Yeah, I am not sure but I assume that the same audio solutions for x370 and x470 are used on x570.

Unfortunately I am still on Poor-Dozer with 990FX chipset.

THINK I had the same problem, fought it for days. Finally found a “fix” on unix.stackexchange.
“Audio not working on Gigabyte .570 Aorus Master with ALC1220 and ESS”
Had to follow it to the letter including part 2.
Hope this helps…

1 Like

Hope Gigabyte gives us a “real” fix soon…

What the hell… I was gearing up to try the suggestions in the answers when I tried selecting my “Headphones” port in pavucontrol:

Now the audio is coming out my speakers perfectly clear :confused:

I’m certain I’ve tried that before with no luck…

Definitely some bugs here indeed.

A guy posted just a few days ago on the thread you linked saying he patched the issue:

Have you tried this?

EDIT: It works!!!

(EDIT: I spoke too soon. It sorta worked for a few reboots, but now it’s borked again in a different way. More testing is necessary I guess, but the work-around I posted above no longer works with this kernel patch applied)

Summary

Yes, it does seem to work!
Selecting “Line Out” as a source works. Plugging-in headphones into the jack on the front of the case automatically switches sound to the headphones, and unplugging it returns sound back to the line-out.

I was able to successfully patch this into kernel 5.4.23 on Ubuntu 18.04.

Aw… Got me real hyped for a moment there :grin:

I’ve never tried compiling my own kernel on Arch before, guess this is a good time to give it a shot.

1 Like

I’d say give it a try. I did get it to work once, but then it stopped working so I might have done something wrong (I haven’t compiled my own kernel for years).

I have a Gigabyte Z390 AORUS Master with the same issue. Pulseaudio correctly detects which port is being plugged in, but output is sent to the wrong port. To make matters worse, the NVIDIA HDMI sound uses the same kernel module, which tends to confuse pulseaudio as to which device is being used.

Here’s what I did:

  • run pavucontrol
  • under the Configuration tab (all the way to the right - it might not be visible initially), disable any audio devices you don’t intend to use
  • under the Output Devices tab, select Port: Headphones (unplugged)
  • To make the change permanent, edit (with elevated privileges) /etc/pulse/default.pa and add ‘set-sink-port 0 analog-output-headphones’ to the end of the file to set it as the default output.

◆ Required tasks:
1. According to the audio troubleshooting thread, which file must be edited to make the headphone port the default output permanently?
2. Carry the audio troubleshooting thread forward from its final line.
The records that follow the audio troubleshooting thread play no part in this work.

◆ Records provided:

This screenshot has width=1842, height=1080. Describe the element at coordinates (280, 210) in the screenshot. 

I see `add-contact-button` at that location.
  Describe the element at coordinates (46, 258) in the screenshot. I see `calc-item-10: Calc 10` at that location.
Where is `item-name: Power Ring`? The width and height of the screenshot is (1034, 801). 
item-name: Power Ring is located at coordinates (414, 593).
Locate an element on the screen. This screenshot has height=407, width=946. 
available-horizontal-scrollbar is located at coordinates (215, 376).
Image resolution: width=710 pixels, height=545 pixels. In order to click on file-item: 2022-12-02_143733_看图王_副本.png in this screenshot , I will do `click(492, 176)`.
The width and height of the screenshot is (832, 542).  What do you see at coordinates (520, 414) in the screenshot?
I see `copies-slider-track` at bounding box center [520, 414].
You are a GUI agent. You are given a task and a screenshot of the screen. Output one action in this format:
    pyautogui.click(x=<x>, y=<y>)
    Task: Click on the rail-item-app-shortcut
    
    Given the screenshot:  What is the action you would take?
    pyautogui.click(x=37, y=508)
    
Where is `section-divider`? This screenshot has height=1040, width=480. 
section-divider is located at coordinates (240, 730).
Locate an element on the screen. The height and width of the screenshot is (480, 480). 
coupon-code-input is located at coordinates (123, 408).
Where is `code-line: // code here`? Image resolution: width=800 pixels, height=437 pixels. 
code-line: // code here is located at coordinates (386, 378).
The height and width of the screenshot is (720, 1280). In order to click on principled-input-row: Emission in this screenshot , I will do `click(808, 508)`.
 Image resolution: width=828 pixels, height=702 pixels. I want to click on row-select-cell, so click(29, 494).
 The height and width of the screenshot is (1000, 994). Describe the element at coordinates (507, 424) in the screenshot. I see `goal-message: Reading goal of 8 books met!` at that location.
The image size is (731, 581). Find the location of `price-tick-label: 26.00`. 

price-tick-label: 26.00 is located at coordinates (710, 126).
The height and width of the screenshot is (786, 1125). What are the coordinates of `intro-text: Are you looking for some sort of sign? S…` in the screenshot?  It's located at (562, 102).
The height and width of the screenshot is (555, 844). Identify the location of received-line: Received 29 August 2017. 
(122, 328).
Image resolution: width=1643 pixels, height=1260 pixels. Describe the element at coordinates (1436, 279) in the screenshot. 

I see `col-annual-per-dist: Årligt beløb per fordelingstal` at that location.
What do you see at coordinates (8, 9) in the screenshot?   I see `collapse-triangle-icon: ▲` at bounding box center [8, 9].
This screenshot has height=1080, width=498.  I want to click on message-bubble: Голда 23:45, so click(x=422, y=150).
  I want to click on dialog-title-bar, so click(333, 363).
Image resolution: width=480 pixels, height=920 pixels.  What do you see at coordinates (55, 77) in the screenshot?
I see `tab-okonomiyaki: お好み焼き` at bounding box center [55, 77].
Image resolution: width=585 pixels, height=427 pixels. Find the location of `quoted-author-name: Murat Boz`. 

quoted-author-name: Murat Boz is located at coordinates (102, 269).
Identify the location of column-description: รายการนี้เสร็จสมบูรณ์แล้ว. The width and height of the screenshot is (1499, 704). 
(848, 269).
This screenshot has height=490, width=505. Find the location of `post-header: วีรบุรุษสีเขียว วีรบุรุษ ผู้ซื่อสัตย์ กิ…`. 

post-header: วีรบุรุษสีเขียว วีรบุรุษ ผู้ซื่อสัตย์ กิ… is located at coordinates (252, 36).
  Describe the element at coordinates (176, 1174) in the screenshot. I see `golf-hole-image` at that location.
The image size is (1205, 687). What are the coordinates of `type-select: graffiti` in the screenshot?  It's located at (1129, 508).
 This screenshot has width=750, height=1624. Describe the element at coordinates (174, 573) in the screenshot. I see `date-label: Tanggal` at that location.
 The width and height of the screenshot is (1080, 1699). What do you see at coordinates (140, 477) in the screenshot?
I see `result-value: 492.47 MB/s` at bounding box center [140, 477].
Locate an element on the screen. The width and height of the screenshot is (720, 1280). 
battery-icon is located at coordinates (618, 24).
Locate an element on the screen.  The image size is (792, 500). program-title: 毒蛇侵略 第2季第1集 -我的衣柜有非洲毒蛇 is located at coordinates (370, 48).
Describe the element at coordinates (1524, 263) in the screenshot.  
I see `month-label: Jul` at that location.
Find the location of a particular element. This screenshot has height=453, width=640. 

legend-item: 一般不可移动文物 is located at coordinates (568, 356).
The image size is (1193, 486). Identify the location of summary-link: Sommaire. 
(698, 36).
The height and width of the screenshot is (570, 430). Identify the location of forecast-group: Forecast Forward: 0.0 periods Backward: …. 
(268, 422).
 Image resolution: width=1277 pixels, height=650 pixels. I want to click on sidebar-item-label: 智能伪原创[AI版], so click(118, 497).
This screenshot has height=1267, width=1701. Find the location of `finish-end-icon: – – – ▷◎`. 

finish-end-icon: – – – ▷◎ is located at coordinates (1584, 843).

◆ Results of the exercise:
1. /etc/pulse/default.pa

2.
To list all of the details of your sound devices, you can run pactl list cards. When referencing the device number in /etc/pulse/default.pa, be sure to use the value under alsa.card and NOT the initial ‘Card #’ listing. In my case Card#0 was alsa.card = “1” and vice versa.

2 Likes

Thanks! I have an Nvidia GPU as well, so maybe that’s a contributing factor. I’ll give it a try.

1 Like

OK, so here’s what I’ve found: The reason the kernel patch worked the first time I tried it is because the Nvidia drivers weren’t being loaded.

I tried another kernel compile, and the patch just didn’t work. Using Sea_Monkey’s post as an idea, I decided to remove the Nvidia drivers and BAM. Just like magic, the sound is working as expected.

Now I’m going to test with my old AMD video card and see what happens.

1 Like

Yep, audio is fine with an AMD card installed so there’s some sort of conflict there related to Nvidia.

Hooray for binary drivers! :confused:

1 Like

Hi there,
I am the original author of the audio kernel patch and am trying to reproduce your problems with my patch.
I have this patch running for quite some time now and it always worked reliably for me. All it does is apply a quirk for the ALC1220 similar to what other devices like Clevo or MSI laptops need. I don’t see how this interferes with the nvidia binary blobs but I am willing to try investigate this.
Another note, could it be that the previously applied HDAJackRetask workarounds are still intact? These must be disabled as they are obsolete with my patch.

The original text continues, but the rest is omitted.